Excerpts from a dataset:
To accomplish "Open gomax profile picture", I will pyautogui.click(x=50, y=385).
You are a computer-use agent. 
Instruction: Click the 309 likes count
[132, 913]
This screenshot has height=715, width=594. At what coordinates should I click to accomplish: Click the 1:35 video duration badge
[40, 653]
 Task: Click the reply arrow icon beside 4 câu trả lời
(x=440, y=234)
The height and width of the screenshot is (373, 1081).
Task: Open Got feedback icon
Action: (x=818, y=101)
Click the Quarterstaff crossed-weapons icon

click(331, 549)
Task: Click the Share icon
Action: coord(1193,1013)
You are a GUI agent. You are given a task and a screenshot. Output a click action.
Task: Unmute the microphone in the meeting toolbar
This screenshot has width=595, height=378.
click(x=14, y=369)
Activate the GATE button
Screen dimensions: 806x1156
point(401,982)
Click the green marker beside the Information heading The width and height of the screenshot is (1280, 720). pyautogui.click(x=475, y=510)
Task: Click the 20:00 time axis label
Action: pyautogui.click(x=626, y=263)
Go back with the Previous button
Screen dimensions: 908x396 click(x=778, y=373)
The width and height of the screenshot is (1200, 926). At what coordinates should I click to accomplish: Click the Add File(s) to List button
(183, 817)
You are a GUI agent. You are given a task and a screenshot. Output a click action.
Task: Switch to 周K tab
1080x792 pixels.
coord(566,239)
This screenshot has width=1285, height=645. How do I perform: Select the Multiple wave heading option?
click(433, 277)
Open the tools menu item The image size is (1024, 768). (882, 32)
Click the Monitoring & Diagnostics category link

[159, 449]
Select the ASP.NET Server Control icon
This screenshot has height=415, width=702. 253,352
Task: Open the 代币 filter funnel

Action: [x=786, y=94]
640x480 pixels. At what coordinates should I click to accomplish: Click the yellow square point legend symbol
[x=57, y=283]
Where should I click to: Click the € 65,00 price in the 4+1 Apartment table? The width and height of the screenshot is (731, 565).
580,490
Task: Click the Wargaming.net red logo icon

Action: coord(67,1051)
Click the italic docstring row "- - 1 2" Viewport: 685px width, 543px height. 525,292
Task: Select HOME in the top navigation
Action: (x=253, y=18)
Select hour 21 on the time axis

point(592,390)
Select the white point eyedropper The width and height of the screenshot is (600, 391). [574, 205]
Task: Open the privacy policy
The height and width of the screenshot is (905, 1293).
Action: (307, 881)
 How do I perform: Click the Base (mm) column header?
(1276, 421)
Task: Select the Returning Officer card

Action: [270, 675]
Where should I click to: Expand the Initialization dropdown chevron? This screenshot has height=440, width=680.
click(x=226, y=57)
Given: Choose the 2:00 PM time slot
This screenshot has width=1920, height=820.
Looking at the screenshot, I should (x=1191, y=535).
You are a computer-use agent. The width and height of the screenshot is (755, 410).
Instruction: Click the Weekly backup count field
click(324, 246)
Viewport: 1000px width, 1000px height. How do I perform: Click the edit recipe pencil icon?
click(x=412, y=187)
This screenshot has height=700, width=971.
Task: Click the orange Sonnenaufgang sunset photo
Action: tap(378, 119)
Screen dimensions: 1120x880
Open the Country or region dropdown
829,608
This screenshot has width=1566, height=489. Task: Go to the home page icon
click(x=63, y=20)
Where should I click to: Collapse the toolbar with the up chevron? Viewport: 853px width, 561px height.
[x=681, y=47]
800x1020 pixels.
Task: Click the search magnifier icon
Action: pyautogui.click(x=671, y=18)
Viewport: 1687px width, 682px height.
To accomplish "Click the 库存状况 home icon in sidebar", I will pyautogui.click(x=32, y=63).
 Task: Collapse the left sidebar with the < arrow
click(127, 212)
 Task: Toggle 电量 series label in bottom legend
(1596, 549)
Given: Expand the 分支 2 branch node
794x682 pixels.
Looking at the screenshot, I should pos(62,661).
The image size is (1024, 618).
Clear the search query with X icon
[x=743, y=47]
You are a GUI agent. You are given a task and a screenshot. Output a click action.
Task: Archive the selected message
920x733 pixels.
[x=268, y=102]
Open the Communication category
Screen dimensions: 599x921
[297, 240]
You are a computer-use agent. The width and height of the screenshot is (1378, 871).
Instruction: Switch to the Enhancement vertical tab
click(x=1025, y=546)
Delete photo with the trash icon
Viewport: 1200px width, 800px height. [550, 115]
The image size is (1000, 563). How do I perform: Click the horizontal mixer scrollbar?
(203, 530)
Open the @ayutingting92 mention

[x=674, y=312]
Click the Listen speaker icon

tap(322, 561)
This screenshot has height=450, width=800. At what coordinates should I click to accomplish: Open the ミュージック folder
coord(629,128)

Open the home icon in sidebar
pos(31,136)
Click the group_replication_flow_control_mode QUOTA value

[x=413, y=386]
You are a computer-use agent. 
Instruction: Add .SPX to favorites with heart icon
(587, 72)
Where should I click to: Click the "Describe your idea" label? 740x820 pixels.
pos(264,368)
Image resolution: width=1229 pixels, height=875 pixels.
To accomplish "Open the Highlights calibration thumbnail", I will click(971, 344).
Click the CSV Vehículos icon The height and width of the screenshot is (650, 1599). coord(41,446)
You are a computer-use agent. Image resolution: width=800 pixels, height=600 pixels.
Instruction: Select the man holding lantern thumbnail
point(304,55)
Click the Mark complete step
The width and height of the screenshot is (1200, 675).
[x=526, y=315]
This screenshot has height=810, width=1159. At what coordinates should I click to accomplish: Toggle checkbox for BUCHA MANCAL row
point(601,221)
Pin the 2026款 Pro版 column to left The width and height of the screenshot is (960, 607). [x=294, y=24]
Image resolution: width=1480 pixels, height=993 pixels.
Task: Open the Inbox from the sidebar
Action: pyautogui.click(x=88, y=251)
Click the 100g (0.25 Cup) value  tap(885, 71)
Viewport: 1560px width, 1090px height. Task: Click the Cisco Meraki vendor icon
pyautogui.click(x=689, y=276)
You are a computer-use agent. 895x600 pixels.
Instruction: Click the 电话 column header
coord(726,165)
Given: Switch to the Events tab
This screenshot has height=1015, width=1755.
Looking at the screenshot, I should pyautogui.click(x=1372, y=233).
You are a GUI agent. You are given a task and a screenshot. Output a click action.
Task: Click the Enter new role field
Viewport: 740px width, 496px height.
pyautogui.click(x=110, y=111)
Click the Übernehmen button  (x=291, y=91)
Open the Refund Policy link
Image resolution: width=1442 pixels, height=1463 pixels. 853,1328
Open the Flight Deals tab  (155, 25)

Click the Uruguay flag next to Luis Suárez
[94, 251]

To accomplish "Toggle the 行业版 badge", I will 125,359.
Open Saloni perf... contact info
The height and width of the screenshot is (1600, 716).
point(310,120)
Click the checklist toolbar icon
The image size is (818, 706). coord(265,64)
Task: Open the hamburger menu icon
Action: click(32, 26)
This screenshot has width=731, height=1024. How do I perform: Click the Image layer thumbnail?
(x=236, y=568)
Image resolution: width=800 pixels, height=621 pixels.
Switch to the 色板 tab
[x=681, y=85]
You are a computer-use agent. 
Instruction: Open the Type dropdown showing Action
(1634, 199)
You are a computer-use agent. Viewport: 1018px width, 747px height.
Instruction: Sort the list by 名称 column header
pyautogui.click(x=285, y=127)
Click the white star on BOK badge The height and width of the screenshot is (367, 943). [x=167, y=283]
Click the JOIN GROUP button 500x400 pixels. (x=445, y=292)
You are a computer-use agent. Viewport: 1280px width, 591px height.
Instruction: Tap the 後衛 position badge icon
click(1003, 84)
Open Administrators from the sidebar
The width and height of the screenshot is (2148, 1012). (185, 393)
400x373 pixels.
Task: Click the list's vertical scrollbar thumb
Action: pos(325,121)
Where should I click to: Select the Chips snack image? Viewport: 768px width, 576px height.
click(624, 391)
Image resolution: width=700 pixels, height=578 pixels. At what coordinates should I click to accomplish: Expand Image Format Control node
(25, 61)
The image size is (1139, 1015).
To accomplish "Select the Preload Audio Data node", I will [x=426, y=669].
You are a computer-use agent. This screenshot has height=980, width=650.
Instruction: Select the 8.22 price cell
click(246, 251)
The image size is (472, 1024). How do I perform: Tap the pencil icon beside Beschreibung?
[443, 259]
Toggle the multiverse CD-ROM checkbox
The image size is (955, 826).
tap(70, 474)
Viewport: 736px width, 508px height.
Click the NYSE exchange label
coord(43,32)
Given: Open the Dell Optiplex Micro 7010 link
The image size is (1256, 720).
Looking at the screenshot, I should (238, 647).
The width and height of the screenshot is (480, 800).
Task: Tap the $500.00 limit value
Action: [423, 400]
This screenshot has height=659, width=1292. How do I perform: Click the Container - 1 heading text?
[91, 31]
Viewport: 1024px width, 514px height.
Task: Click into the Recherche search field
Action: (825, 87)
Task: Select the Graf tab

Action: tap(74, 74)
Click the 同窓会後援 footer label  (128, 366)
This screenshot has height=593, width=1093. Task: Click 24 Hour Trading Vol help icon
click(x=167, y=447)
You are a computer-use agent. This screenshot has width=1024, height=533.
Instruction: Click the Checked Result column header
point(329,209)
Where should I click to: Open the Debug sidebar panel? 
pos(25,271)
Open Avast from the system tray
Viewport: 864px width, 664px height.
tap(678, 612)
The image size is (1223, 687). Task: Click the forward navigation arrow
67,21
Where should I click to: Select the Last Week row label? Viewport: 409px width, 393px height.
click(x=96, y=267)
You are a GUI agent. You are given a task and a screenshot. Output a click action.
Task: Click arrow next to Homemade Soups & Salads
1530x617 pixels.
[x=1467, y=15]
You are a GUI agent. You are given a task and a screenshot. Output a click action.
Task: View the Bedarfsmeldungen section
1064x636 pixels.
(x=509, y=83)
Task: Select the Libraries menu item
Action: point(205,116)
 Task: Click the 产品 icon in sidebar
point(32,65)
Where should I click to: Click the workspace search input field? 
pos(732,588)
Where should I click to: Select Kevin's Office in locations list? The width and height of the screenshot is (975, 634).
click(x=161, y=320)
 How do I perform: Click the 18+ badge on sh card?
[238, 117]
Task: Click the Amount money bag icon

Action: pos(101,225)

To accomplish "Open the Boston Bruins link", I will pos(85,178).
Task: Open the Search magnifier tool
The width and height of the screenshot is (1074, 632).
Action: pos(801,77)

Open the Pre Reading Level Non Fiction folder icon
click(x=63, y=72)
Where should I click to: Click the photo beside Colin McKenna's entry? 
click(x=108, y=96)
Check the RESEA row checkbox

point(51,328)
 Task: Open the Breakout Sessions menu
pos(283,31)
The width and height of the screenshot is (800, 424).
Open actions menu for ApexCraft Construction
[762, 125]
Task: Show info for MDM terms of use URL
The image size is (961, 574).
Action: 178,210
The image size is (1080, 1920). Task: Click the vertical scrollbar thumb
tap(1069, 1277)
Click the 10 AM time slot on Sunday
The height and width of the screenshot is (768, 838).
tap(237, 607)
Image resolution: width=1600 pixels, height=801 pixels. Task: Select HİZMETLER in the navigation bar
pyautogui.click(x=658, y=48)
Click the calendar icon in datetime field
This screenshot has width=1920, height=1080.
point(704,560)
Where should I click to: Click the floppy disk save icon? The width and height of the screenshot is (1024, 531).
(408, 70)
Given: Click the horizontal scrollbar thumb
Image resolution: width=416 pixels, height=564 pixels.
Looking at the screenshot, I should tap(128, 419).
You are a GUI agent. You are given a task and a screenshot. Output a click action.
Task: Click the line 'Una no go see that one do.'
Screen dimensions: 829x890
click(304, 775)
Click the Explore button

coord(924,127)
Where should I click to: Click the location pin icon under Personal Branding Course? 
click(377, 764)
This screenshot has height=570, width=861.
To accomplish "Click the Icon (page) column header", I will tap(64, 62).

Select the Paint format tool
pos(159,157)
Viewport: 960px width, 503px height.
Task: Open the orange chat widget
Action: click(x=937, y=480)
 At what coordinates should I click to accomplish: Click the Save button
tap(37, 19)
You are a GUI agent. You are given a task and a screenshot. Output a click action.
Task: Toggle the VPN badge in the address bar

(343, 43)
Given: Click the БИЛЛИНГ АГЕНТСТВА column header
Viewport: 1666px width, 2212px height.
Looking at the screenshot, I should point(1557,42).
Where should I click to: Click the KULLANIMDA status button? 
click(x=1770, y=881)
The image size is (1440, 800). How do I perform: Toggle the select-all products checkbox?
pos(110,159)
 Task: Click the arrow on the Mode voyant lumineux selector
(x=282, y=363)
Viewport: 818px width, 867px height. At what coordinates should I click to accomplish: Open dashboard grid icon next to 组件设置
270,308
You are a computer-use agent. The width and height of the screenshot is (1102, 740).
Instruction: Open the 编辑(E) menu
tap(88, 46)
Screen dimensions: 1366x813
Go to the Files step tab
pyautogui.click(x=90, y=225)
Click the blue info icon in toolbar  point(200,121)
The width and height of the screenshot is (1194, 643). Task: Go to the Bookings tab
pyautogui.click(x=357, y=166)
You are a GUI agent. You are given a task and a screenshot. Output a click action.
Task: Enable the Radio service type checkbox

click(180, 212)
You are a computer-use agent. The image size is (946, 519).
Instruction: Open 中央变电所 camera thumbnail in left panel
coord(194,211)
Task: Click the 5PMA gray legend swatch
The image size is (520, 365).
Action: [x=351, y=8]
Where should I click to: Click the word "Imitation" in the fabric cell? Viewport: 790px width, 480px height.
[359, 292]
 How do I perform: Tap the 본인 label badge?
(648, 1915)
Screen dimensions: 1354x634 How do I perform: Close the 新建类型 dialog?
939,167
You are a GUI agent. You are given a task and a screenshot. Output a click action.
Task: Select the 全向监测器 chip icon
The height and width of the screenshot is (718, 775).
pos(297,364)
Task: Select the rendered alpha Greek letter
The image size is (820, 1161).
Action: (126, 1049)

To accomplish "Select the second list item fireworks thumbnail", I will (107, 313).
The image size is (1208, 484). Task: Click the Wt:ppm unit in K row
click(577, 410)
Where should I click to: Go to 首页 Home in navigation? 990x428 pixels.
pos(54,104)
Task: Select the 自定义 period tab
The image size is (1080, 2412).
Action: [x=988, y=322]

• _What you need to do_
Set apart and copy each line of the records that holds the word "white".

• _Reply to the exercise_
Select the white point eyedropper The width and height of the screenshot is (600, 391). [574, 205]
Click the white star on BOK badge The height and width of the screenshot is (367, 943). [x=167, y=283]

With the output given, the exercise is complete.